L’accordo tra le parti ha stabilito un aumento delle retribuzioni di 110 euro al mese per il livello A1 (i farmacisti). L’aumento entrerà in busta paga con 70 euro a marzo e con 40 euro a luglio. A marzo sarà anche liquidata l’una tantum di 800 euro.

È stato regolamentato l’apprendistato, un tema che aveva suscitato forti tensioni tra le parti negoziali. È stato escluso che i farmacisti, dunque i professionisti forniti di laurea, possano essere assunti in regime di apprendistato. Per gli altri livelli e qualifiche, questo contratto è stato limitato a un massimo di 42 mesi per i livelli alti, di 30 mesi per i livelli medi e di 24 mesi per i rimanenti livelli. Gli apprendisti percepiranno la retribuzione piena del livello di inserimento.

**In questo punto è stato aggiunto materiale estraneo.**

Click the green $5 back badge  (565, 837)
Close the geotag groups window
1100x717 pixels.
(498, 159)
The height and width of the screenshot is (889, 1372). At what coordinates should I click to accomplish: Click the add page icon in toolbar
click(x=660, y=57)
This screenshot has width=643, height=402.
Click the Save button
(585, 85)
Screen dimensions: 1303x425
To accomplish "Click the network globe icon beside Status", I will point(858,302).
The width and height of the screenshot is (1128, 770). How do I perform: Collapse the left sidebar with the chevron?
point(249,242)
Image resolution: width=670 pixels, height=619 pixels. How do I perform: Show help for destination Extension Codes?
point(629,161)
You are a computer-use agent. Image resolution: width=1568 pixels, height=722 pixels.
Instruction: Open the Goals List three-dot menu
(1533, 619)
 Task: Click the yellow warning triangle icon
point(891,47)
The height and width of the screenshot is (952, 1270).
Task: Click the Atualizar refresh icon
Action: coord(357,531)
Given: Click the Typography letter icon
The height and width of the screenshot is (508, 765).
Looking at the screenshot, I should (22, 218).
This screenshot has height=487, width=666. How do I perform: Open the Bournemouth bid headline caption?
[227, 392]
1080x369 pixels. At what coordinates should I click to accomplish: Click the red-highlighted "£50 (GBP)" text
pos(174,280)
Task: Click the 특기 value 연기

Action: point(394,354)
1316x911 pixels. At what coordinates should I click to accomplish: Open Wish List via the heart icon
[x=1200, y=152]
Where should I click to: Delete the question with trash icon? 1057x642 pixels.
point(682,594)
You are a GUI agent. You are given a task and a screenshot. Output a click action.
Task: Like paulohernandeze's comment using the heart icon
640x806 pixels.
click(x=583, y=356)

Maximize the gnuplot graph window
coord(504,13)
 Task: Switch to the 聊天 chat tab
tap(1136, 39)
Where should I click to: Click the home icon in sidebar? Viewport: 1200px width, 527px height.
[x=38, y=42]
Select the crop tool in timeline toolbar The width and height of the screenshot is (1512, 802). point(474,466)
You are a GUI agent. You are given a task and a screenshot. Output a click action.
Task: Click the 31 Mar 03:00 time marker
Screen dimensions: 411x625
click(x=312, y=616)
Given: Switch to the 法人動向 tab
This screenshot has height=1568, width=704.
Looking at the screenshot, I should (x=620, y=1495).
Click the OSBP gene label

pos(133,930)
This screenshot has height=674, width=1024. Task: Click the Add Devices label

La valenza del nuovo contratto va da gennaio 2003 a dicembre 2004 per il primo biennio e poi, con il secondo biennio, a dicembre 2006. Possono perciò partire subito i contratti aziendali, all’interno dei quali può essere negoziata l’indennità tecnico-professionale.

Sul fronte del mercato del lavoro e delle nuove norme è stato regolato il part-time mantenendo il diritto di precedenza, per il passaggio a tempo pieno dei lavoratori già inquadrati con un contratto a tempo parziale, ed è stato fissato il tetto del 20% al lavoro supplementare (lo straordinario del part-time) rispetto all’orario stabilito dal proprio contratto di assunzione.

Per i contratti a termine e per il lavoro somministrato a tempo determinato sono rimaste immutate le norme contrattuali precedenti alla nuova legge sul mercato del lavoro.

Il confronto negoziale, durato 15 mesi e con andamento piuttosto teso, ha prodotto una giornata di sciopero nello scorso dicembre. Un’altra, ovviamente cancellata, era in programma martedì prossimo.

La consultazione dei lavoratori (5.000 persone impiegate in circa 1.000 aziende), per dare il via libera alla firma definitiva dell’accordo, avverrà il 5 aprile.